Up to the present there is no one who has received both prizes, only one physicist has been awarded the Fields Medal, but not the Nobel Prize: Edward Witten in 1990. The Fields Medal has been awarded since 1936 and has an age limit of forty years. The latter would have been just enough for Emmy Noether, who was thirty-nine years old when her most famous (mathematical) paper was published in 1921. The Nobel Prize in Physics was awarded in 1901 and Emmy Noether more than deserved it, but the value of her work in 1918 was not recognized as fundamentally important until well after her death.

Even beyond her mathematical brilliance, Emmy Noether was a great idol in her personality, her attitude and her humanly fascinating, warm-hearted behavior toward others. Above all, she did not have the ambition of always wanting to be in the foreground, as is often the case with men, even in mathematics.

Even today, Emmy Noether can be considered a great role model for many girls and women: Because of her strength to do the opposite of what society expected of her as a woman at that time; because of her inner strength to follow her goal against many a male resistance, and this at a time when women were still considered intellectually inferior to men; also because of her energy and assertiveness; because of her self-assurance and belief in her destiny; because of her determination to courageously go her own way; last but not least, because of her warm-heartedness towards all people, even potential enemies.

It then took another twenty-two years after Emmy Noether’s death, as we have seen, for the first German woman to become a full professor of mathematics at a university: Ruth Moufang was only the third German woman after Emmy Noether to achieve a habilitation. Yet, even in the 1960s, women were not yet properly recognized as professors in general. A shameful example of this was that during the annual meeting of Nobel laureates in Lindau, Ruth Moufang, as an official delegate of the rector of Frankfurt University, was not allowed to participate in the scientific program, but only in the so-called “ladies’ program.”

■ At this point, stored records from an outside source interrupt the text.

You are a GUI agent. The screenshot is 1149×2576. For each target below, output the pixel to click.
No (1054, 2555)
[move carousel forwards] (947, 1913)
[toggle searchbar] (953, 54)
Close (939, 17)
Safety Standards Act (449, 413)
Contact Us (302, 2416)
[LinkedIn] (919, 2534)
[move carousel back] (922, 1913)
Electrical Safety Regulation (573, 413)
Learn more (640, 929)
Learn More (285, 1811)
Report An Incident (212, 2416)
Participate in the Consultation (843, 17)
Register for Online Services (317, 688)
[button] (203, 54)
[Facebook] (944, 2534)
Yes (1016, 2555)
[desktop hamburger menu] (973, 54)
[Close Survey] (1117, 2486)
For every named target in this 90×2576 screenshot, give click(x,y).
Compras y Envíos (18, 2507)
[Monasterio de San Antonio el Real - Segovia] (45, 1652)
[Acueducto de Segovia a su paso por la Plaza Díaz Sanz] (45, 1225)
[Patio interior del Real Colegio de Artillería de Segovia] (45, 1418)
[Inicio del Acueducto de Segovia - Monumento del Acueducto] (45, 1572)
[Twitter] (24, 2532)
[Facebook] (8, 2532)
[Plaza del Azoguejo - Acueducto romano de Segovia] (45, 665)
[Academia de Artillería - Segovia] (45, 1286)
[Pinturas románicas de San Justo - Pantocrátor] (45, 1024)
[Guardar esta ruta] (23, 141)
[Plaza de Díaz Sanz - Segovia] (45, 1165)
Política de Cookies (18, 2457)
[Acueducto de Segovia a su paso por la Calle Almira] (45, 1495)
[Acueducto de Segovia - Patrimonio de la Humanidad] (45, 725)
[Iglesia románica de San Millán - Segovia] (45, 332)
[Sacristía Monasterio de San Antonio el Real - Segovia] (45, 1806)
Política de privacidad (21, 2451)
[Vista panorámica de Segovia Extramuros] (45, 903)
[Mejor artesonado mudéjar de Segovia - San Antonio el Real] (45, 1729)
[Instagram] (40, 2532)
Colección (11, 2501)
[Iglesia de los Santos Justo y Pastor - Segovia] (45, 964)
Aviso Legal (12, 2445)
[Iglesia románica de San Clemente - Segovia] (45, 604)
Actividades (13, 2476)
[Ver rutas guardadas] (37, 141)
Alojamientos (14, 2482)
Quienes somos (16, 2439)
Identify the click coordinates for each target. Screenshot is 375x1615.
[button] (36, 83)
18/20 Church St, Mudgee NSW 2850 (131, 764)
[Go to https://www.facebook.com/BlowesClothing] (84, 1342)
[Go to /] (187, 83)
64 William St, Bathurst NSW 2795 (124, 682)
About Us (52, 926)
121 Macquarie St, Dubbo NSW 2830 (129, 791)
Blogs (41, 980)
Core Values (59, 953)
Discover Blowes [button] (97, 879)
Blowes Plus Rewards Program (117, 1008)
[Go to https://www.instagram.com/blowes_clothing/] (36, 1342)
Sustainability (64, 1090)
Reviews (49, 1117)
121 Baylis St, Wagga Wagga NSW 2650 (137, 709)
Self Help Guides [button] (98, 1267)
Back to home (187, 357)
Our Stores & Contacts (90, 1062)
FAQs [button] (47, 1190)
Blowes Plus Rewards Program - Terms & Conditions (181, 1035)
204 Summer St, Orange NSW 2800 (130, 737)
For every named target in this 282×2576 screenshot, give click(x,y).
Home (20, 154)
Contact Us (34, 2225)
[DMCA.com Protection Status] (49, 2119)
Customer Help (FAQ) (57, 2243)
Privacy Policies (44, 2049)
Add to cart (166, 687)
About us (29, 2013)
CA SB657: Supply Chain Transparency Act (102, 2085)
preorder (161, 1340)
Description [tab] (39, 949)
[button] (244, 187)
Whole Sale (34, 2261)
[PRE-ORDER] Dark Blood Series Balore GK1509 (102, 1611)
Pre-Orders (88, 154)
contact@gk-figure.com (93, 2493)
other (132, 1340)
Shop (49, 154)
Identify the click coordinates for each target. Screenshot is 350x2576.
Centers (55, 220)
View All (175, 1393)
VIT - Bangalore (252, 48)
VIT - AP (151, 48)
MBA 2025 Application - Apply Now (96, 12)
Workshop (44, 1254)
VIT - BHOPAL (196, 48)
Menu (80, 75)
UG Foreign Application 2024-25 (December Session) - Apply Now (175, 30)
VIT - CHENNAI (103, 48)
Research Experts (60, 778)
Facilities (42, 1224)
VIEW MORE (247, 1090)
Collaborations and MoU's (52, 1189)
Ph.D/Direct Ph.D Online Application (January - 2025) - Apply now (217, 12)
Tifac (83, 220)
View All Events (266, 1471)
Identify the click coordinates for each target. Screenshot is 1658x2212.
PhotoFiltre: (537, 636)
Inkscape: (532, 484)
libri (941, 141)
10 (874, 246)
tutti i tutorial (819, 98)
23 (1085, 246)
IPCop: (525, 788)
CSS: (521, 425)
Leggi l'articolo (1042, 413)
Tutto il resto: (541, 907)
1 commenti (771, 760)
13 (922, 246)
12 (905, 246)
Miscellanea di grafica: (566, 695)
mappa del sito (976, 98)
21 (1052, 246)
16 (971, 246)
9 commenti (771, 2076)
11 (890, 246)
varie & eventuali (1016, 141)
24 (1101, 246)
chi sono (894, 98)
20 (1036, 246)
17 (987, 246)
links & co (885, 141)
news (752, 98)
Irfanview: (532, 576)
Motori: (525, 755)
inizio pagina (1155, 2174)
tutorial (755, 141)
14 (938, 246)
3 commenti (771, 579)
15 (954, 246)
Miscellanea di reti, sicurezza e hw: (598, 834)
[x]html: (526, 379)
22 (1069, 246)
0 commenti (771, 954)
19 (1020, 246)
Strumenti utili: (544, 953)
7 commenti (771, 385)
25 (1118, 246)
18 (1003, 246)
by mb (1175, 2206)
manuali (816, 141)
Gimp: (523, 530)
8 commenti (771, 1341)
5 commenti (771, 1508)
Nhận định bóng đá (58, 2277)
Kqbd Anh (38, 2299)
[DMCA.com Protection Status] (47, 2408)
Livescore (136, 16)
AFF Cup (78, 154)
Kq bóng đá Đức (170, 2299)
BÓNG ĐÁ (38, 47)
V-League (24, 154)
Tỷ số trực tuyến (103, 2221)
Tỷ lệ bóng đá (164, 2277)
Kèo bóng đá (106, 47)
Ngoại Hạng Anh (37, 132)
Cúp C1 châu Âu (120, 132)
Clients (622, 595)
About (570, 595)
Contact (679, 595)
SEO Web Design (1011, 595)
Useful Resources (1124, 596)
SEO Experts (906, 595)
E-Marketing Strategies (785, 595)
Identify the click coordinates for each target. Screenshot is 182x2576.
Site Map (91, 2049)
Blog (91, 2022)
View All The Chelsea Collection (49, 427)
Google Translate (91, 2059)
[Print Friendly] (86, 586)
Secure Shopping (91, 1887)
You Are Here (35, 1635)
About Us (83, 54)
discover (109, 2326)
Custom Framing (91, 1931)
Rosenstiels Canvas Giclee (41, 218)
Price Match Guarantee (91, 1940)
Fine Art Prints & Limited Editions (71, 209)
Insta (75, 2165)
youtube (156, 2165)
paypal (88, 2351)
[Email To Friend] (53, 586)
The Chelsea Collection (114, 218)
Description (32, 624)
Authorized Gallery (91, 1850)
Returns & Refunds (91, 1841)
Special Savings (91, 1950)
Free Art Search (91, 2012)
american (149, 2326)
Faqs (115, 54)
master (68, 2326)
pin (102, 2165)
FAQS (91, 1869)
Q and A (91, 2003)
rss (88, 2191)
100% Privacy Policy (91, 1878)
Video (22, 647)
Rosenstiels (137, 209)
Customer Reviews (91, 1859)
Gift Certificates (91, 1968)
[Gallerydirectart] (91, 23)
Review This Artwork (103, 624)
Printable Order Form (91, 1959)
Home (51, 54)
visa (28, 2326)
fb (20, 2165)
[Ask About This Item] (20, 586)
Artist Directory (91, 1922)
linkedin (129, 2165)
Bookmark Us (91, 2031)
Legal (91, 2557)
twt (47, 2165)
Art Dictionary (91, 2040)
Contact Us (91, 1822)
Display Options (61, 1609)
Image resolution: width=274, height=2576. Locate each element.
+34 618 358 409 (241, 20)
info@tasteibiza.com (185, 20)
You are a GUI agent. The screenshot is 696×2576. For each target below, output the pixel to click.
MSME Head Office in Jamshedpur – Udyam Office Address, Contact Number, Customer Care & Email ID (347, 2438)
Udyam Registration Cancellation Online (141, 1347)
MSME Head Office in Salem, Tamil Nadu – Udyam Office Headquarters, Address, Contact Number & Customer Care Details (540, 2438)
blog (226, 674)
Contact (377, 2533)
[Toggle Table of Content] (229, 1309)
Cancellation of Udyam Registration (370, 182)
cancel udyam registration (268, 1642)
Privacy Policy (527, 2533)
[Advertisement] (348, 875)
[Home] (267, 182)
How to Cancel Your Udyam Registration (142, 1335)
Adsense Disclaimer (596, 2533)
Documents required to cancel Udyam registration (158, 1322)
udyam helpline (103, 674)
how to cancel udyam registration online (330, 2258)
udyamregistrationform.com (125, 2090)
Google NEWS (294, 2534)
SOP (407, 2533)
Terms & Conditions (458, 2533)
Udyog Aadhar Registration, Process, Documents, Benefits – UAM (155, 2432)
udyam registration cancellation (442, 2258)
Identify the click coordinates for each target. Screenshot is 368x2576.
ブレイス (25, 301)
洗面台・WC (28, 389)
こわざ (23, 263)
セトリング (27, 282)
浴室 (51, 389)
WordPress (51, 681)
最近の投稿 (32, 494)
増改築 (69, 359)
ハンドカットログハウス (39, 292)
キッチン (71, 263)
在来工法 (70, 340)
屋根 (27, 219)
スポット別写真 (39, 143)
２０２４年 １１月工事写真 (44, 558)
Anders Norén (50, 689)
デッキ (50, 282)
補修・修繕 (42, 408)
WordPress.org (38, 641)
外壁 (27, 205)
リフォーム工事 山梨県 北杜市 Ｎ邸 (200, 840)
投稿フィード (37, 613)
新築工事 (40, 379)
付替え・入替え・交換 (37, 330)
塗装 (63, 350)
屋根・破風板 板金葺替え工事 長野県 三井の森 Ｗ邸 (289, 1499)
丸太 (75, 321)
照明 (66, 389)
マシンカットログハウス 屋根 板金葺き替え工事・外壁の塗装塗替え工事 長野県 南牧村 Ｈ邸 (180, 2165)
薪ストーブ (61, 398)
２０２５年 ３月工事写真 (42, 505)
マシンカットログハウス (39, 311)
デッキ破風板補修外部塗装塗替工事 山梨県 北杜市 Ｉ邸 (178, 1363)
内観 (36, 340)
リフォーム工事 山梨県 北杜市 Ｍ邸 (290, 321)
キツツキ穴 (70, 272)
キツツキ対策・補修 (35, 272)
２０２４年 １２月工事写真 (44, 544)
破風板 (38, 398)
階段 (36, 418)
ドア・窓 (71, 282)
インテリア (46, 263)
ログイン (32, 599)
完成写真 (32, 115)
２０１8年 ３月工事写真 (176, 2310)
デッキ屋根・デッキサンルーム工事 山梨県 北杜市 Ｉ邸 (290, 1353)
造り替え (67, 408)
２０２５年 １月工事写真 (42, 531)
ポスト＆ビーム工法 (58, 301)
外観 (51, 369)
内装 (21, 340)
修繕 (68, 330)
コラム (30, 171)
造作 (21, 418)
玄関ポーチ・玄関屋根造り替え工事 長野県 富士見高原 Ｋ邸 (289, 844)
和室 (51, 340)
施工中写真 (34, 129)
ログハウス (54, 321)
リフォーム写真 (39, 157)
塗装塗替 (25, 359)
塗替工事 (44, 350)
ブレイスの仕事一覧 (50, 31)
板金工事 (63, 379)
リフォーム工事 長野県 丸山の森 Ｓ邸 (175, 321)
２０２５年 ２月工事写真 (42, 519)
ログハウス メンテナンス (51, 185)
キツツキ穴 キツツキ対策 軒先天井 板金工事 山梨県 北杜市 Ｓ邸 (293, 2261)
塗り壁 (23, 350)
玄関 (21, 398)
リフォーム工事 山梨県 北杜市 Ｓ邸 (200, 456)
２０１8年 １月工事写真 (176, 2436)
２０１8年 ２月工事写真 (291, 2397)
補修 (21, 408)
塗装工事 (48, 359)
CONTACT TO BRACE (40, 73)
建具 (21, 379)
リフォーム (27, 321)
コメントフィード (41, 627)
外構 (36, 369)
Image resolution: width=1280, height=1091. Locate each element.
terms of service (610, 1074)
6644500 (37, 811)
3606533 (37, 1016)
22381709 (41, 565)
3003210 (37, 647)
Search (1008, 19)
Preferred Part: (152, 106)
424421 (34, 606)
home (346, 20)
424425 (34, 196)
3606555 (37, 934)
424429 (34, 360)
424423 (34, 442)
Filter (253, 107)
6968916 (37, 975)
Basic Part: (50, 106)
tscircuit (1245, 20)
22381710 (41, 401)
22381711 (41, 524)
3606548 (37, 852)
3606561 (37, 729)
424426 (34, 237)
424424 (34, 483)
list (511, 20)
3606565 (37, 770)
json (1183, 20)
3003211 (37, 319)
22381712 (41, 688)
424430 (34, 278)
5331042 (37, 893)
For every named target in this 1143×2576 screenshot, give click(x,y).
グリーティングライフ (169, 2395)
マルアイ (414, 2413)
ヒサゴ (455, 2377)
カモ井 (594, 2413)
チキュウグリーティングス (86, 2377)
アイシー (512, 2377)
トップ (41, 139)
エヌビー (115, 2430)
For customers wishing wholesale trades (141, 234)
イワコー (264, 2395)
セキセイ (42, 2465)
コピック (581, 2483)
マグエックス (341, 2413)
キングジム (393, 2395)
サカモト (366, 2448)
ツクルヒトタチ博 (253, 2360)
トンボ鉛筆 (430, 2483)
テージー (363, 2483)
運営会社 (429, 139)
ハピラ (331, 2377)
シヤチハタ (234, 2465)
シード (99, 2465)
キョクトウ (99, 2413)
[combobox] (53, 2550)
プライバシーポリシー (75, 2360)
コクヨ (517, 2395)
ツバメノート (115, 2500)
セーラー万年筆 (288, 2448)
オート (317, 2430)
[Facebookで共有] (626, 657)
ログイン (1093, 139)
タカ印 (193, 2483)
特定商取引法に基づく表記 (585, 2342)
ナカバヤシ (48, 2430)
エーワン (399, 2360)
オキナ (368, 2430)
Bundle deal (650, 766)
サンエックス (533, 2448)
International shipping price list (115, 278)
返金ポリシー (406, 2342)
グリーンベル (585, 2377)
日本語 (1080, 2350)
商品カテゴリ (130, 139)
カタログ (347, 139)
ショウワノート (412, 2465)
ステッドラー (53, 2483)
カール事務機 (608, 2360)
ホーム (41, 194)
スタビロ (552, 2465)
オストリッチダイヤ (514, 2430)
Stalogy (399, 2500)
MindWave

Today, there are numerous female professors of mathematics worldwide. Emmy Noether, however, probably still towers above the vast majority of them: in a display at the 1964 World’s Fair that depicted and described the important mathematicians of the modern world, she was the only woman. Would a woman join them in a world’s fair today? Hardly – except probably Maryam Mirzakhani, who died in 2017 at the age of forty, one of only two female winners of the Fields Medal to date (the second very recently, in 2022).